- [Exercise]: List every FEMA grant program named in the article on fire grant writing.

- [Article]:
┄┄┄┄┄┄

There is a common fire service saying that often produces a yawn and an eye roll when an old-timer says it to a probie: “Practice doesn’t make perfect. Perfect practice makes perfect.” The eyeroll usually comes because the probie thought they were doing it “good enough” and there is no reason to do it any better. However, the details are often where the most important information lies. No matter the task—driving the engine, packing a hoseline, or loading a stretcher, it doesn’t matter how many times a firefighter practices a given tactic. If you practice it wrong, your performance of the task will never be right. The same rules apply to fire grant writing. For you to be as successful as possible in your grant applications, we reached out to two experts from the International Society of Fire Service Instructors (ISFSI) to give you information about the process and insights that will make your grant writing practice closer to perfect.
Leigh Hubbard, executive director of ISFSI, and Steve Pegram, a past president and current ISFSI advisory board member, both have many years of experience in the grant writing and the peer-review process. They have written grants for fire departments and they have also done grant writing for the ISFSI, a non-profit organization dedicated to “inspiring, supporting and elevating [fire service] instructors around the world.1”Leigh and Steve also have specific experience with the Federal Emergency Management Agency’s (FEMA’s) Assistance to Firefighters Grant (AFG), Fire Prevention & Safety (FP&S), and Staffing for Adequate Fire & Emergency Response (SAFER) programs and the peer-review process required by FEMA to approve or deny the grant applications.

┄┄┄┄┄┄

- [Data supplied]:
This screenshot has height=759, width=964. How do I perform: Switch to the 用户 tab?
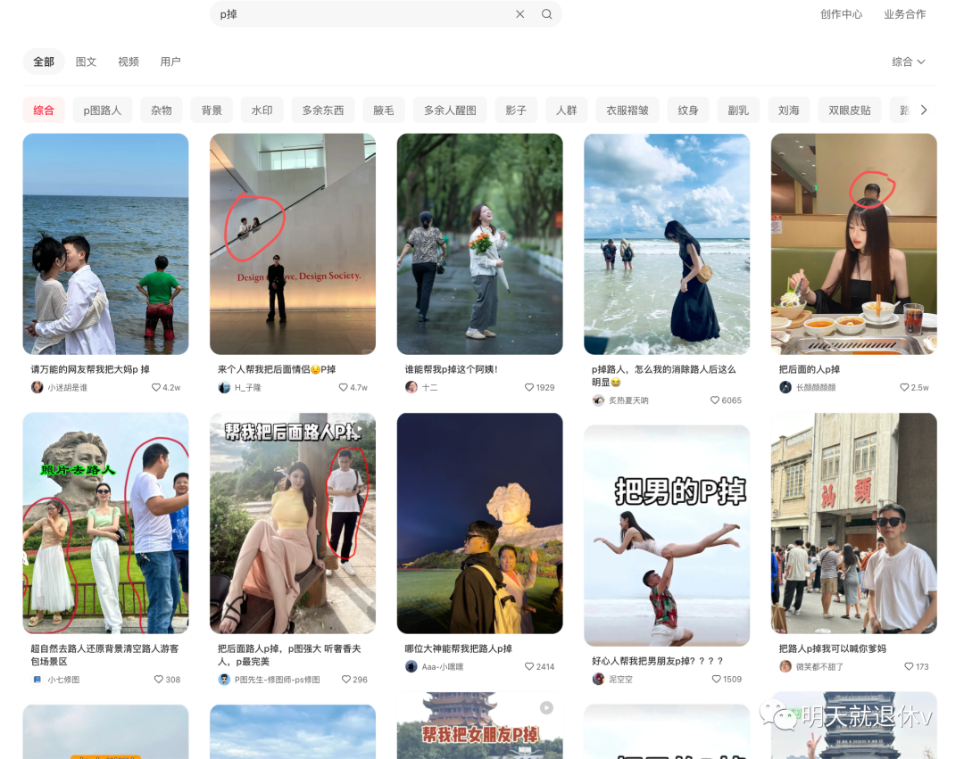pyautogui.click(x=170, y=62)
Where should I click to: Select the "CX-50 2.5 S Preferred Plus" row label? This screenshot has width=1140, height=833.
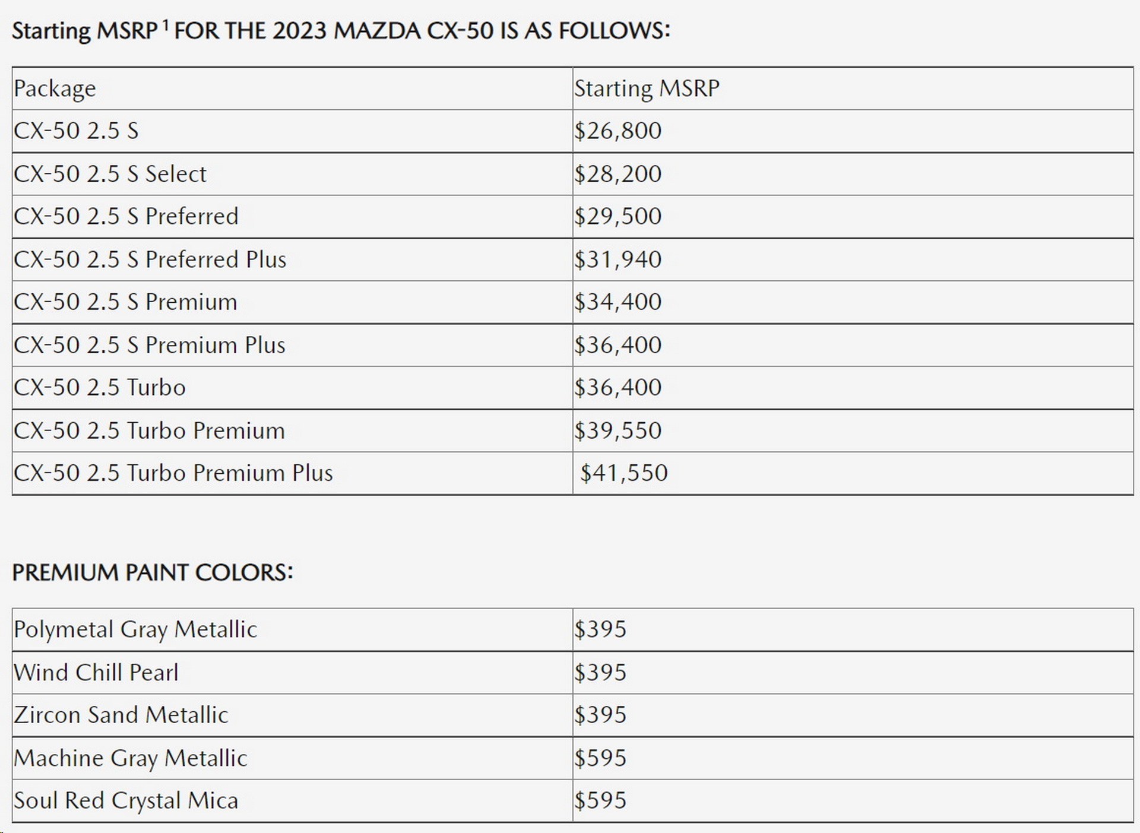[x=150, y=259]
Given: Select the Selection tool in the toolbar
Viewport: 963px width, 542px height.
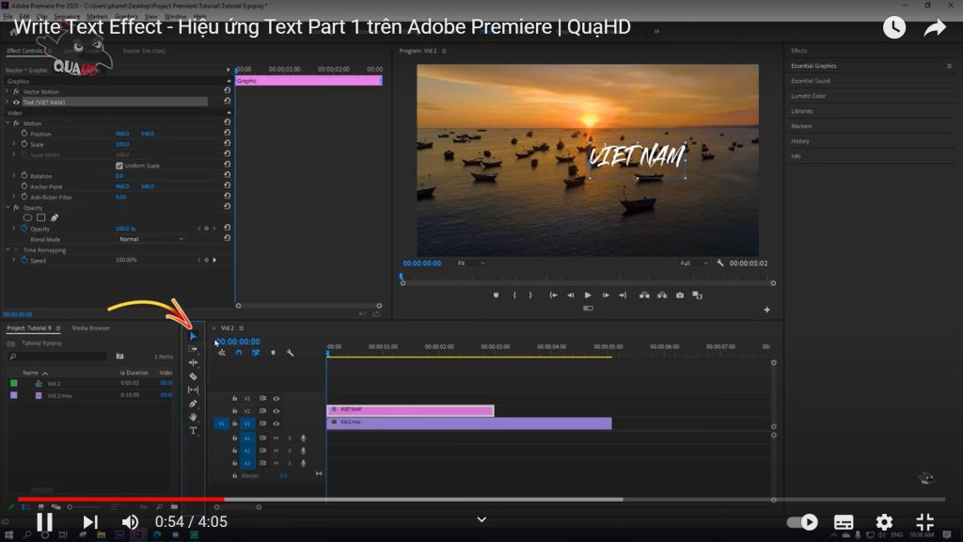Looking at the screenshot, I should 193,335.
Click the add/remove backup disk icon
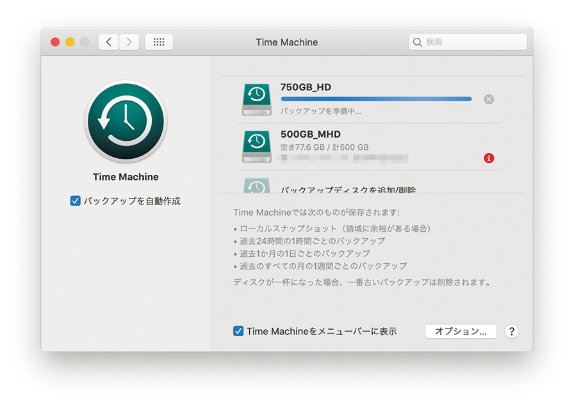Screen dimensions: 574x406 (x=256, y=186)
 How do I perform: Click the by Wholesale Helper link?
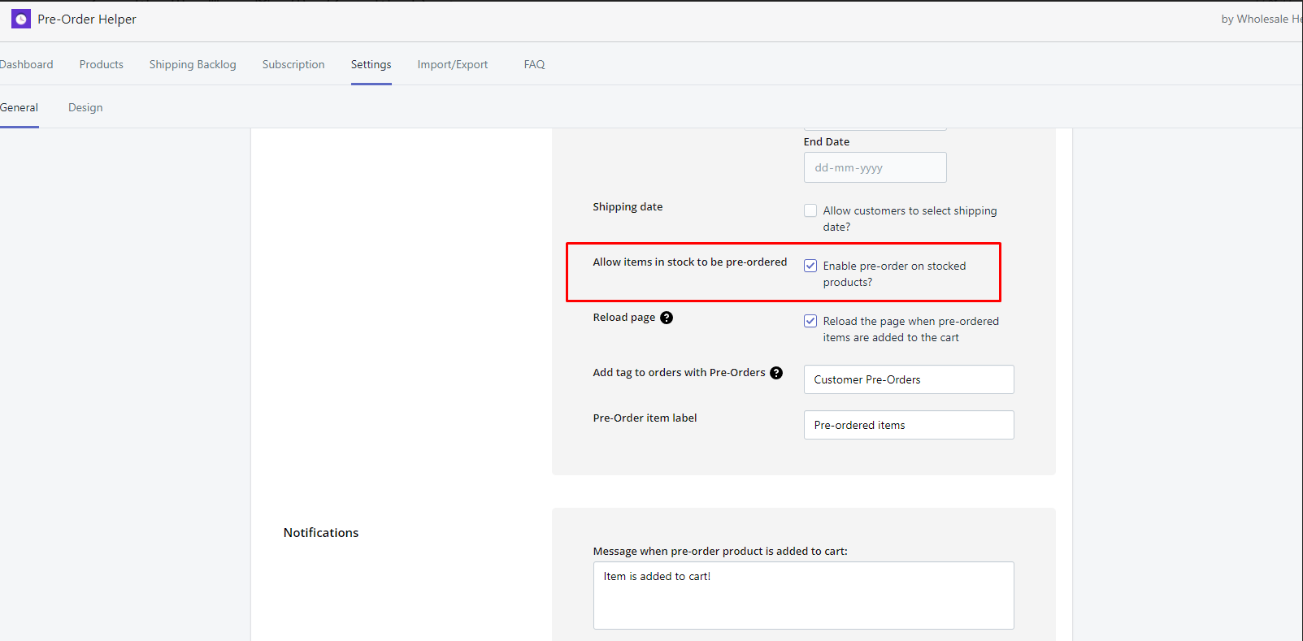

┄┄┄┄┄┄

- [Solution to the exercise]:
Assistance to Firefighters Grant (AFG)
Fire Prevention & Safety (FP&S)
Staffing for Adequate Fire & Emergency Response (SAFER)